Task instructions:
Starting with the line below that holds "Task: Click the bold" and stopping after the line that holds "You are a GUI", transcribe the lines exactly, leaving out all pictures.

Dataset entries:
# # #

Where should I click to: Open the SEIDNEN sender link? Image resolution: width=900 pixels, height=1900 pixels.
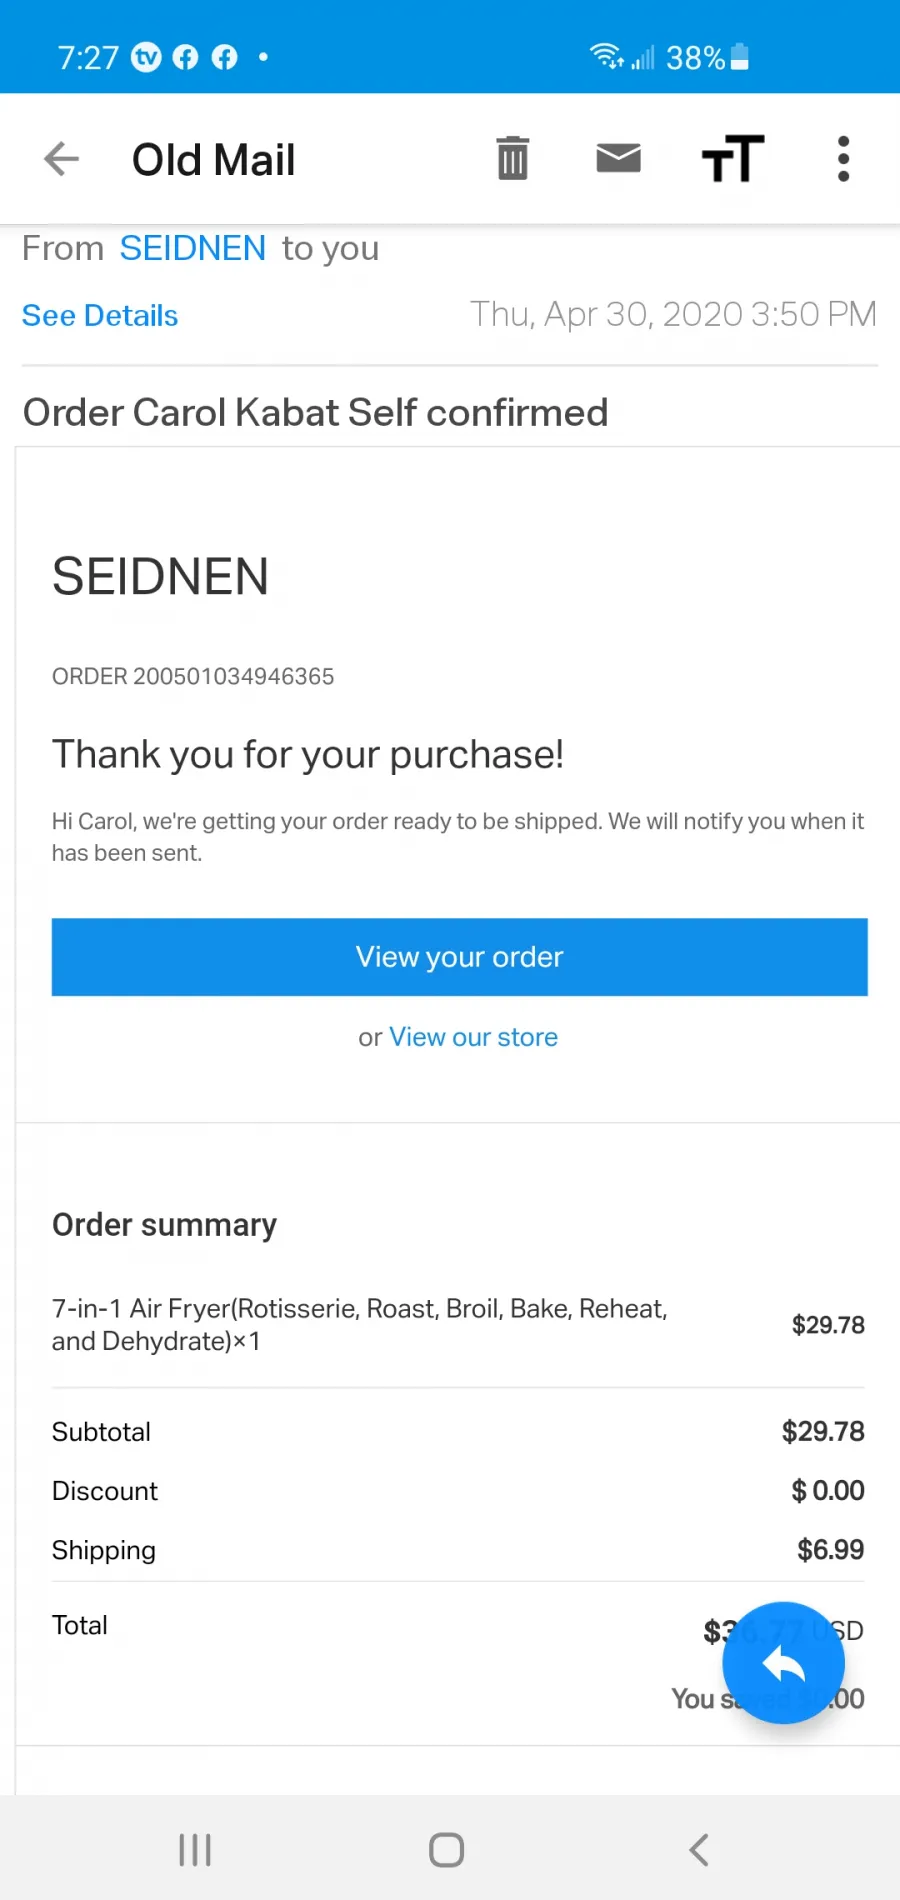point(192,248)
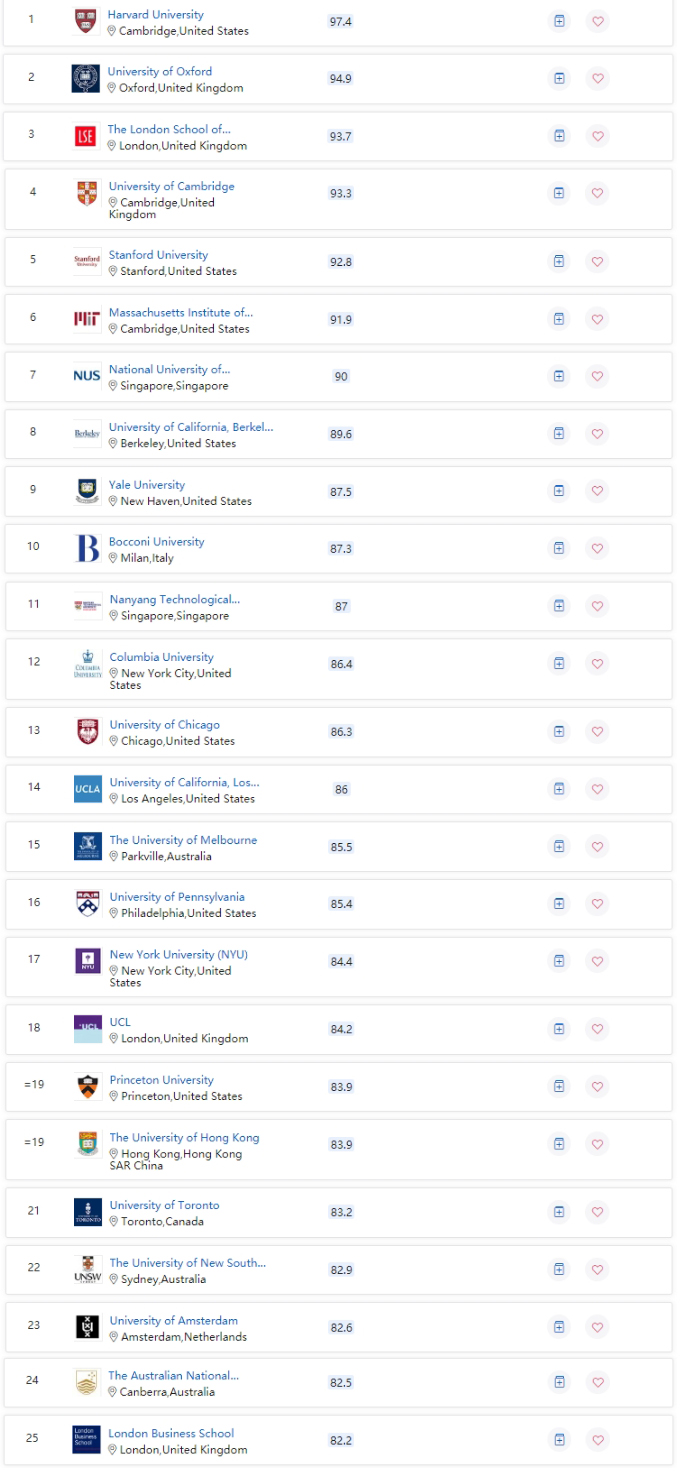Add UCL to the comparison list
The image size is (689, 1477).
click(x=559, y=1029)
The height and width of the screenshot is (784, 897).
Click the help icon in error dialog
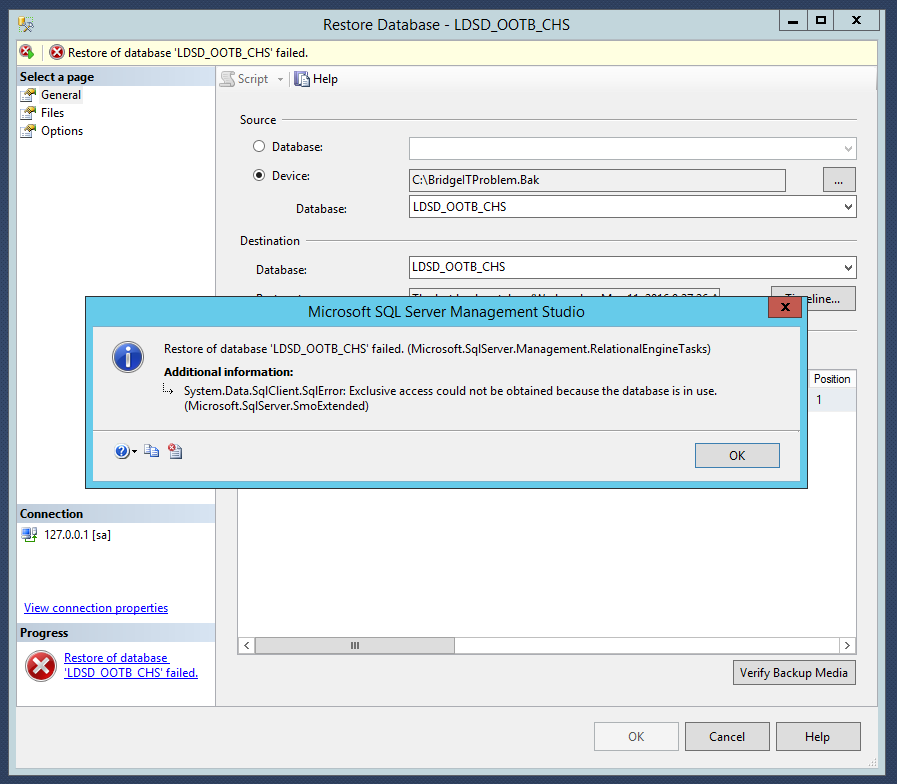tap(122, 452)
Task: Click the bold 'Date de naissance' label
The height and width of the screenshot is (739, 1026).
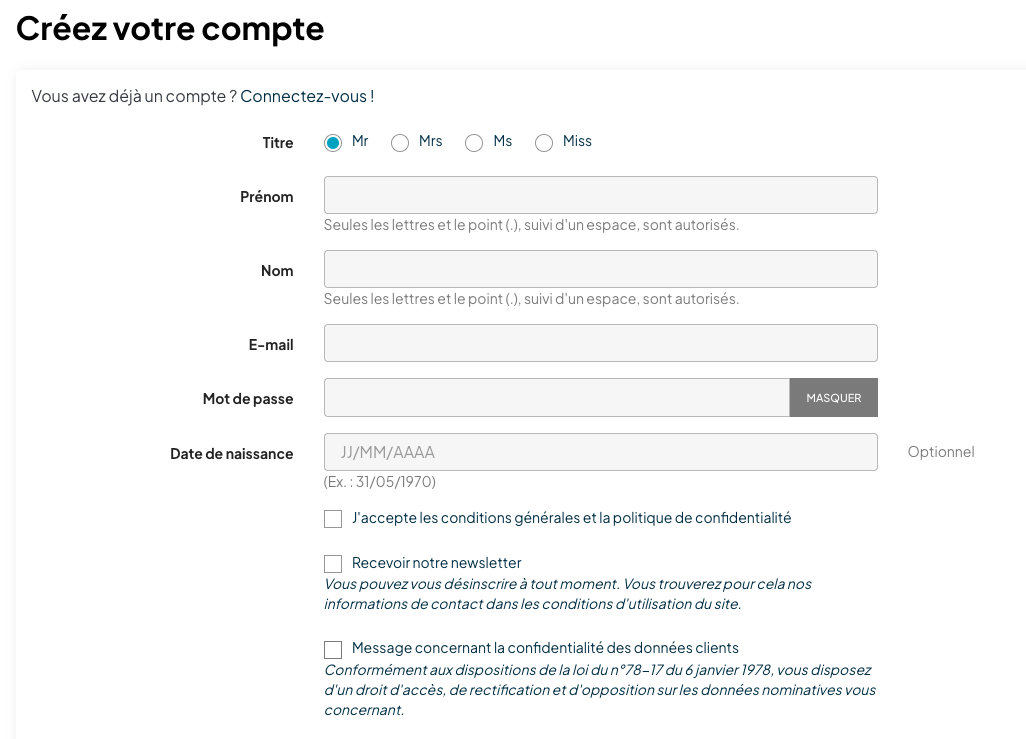Action: pos(232,454)
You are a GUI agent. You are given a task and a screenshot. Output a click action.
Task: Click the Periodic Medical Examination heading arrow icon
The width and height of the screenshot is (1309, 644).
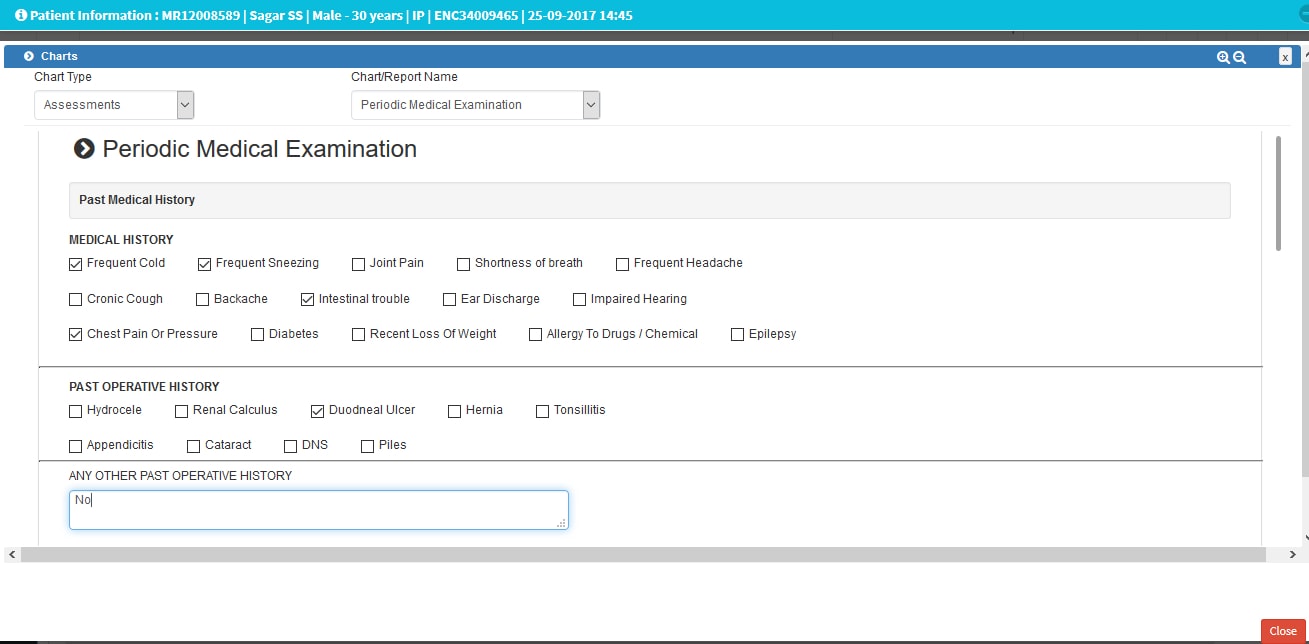pos(85,149)
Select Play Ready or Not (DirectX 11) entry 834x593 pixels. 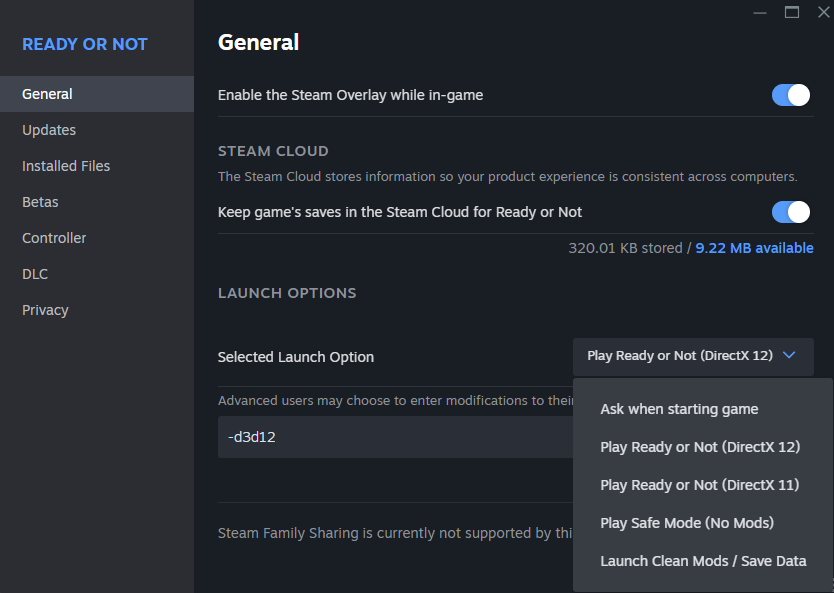tap(700, 485)
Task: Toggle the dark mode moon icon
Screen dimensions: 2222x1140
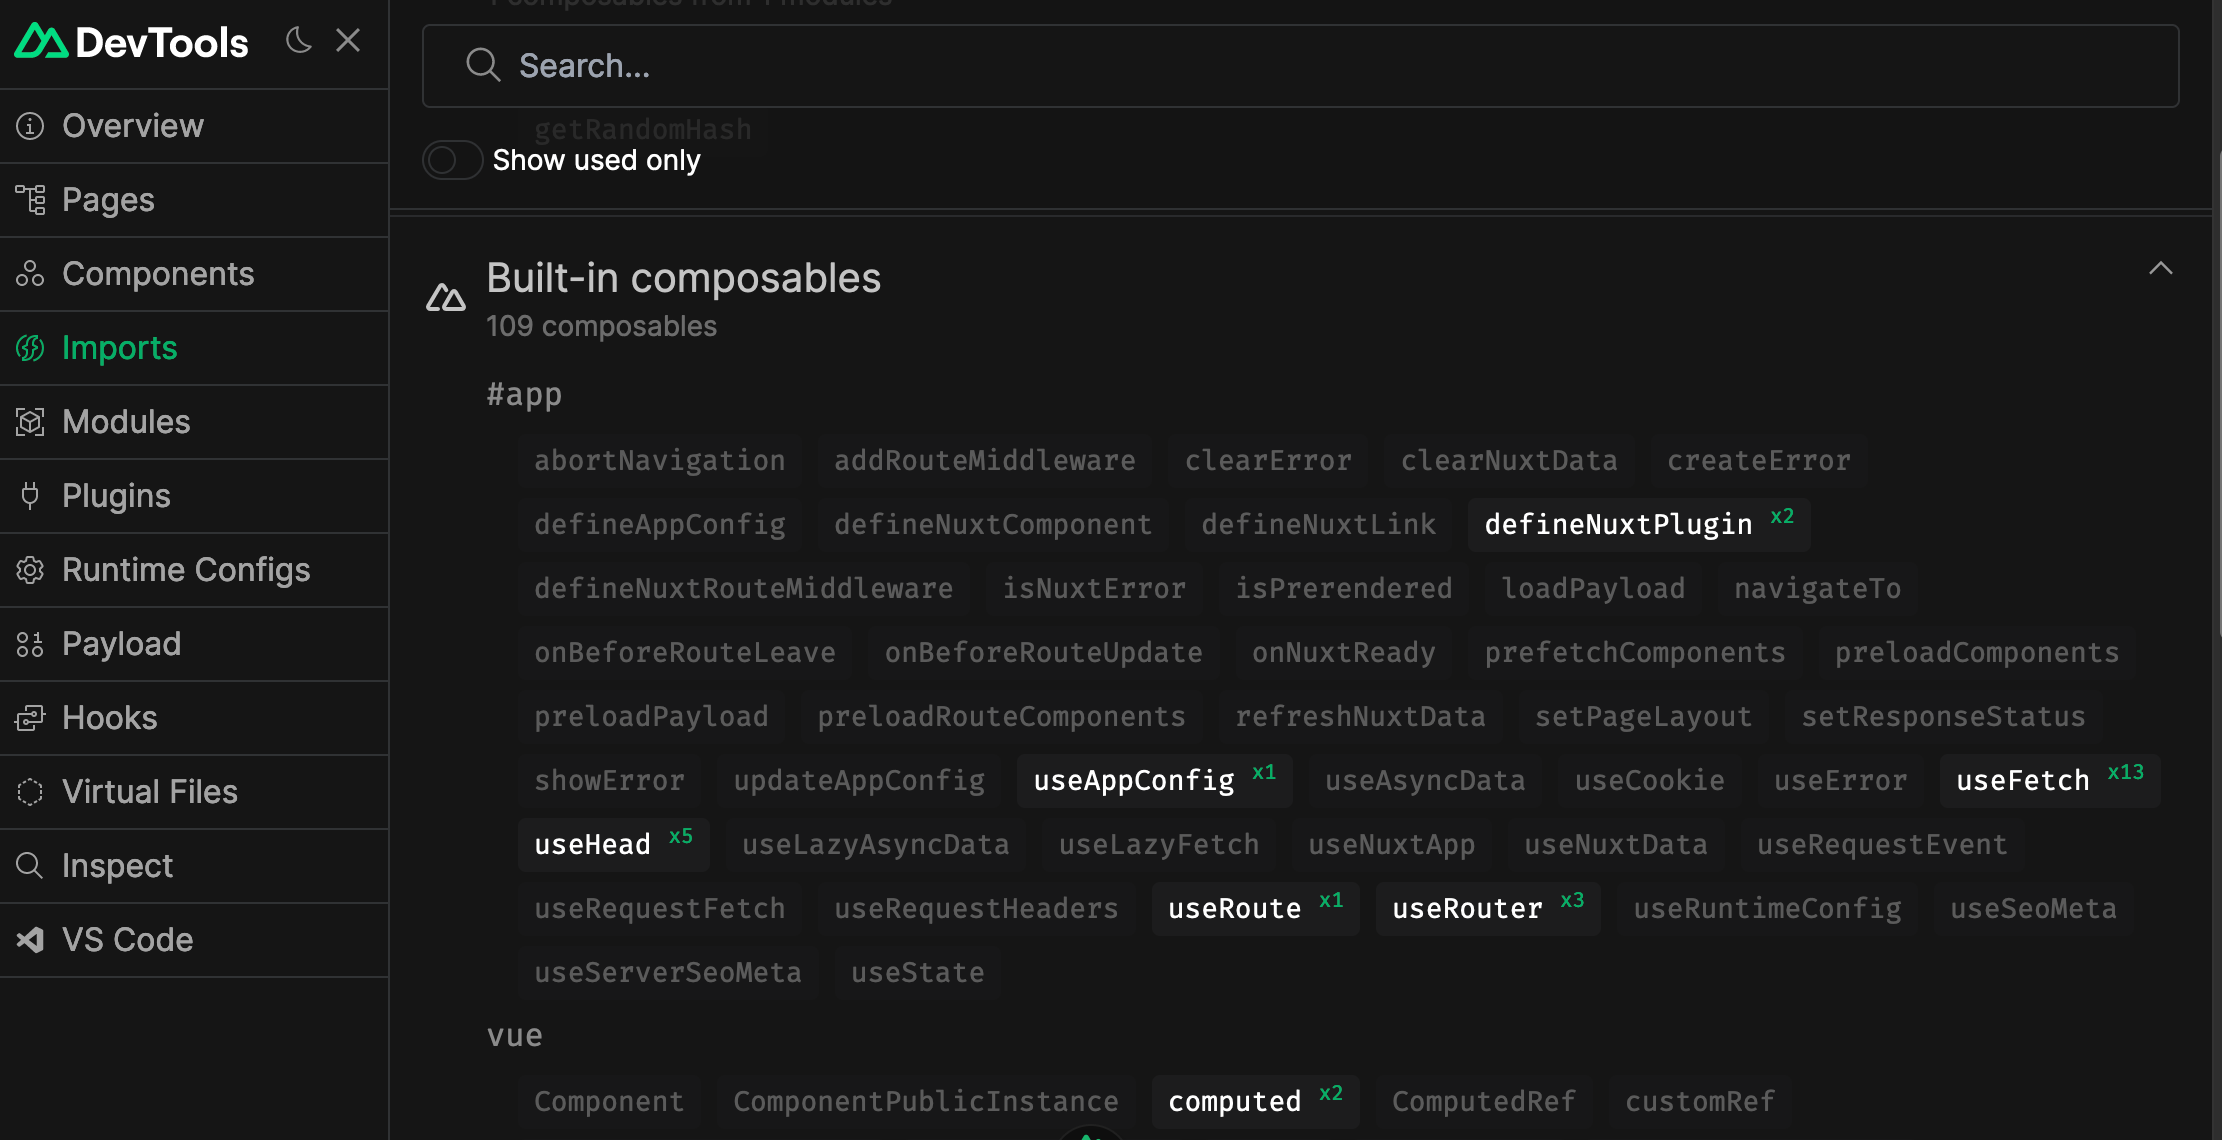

# # #

Response area:
Task: Click the bold 'Date de naissance' label
The height and width of the screenshot is (739, 1026).
Action: pos(232,454)
You are a GUI agent. You are given a task and a screenshot. Output a click action.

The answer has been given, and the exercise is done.